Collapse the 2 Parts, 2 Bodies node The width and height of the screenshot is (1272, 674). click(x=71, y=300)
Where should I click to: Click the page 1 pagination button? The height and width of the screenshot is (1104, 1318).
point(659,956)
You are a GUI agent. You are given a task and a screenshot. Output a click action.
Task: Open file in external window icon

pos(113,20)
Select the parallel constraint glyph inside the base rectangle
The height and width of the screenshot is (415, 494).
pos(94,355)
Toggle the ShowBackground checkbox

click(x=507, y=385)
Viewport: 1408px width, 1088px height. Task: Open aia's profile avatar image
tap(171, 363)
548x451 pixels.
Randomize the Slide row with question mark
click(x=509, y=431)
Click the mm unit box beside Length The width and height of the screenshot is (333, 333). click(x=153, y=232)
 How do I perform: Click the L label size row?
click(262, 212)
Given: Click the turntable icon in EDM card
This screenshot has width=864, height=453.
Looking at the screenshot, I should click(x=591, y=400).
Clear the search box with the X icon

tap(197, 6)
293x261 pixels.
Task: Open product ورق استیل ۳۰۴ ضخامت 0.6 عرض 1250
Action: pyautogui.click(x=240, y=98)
***
- [EXERCISE INSTRUCTIONS]: Set down all of the data above again, exactly.

- [OUTPUT OF THE TASK]:
Collapse the 2 Parts, 2 Bodies node The width and height of the screenshot is (1272, 674). click(x=71, y=300)
Where should I click to: Click the page 1 pagination button? The height and width of the screenshot is (1104, 1318).
point(659,956)
You are a GUI agent. You are given a task and a screenshot. Output a click action.
Task: Open file in external window icon

pos(113,20)
Select the parallel constraint glyph inside the base rectangle
The height and width of the screenshot is (415, 494).
pos(94,355)
Toggle the ShowBackground checkbox

click(x=507, y=385)
Viewport: 1408px width, 1088px height. Task: Open aia's profile avatar image
tap(171, 363)
548x451 pixels.
Randomize the Slide row with question mark
click(x=509, y=431)
Click the mm unit box beside Length The width and height of the screenshot is (333, 333). click(x=153, y=232)
 How do I perform: Click the L label size row?
click(262, 212)
Given: Click the turntable icon in EDM card
This screenshot has width=864, height=453.
Looking at the screenshot, I should click(x=591, y=400).
Clear the search box with the X icon

tap(197, 6)
293x261 pixels.
Task: Open product ورق استیل ۳۰۴ ضخامت 0.6 عرض 1250
Action: pyautogui.click(x=240, y=98)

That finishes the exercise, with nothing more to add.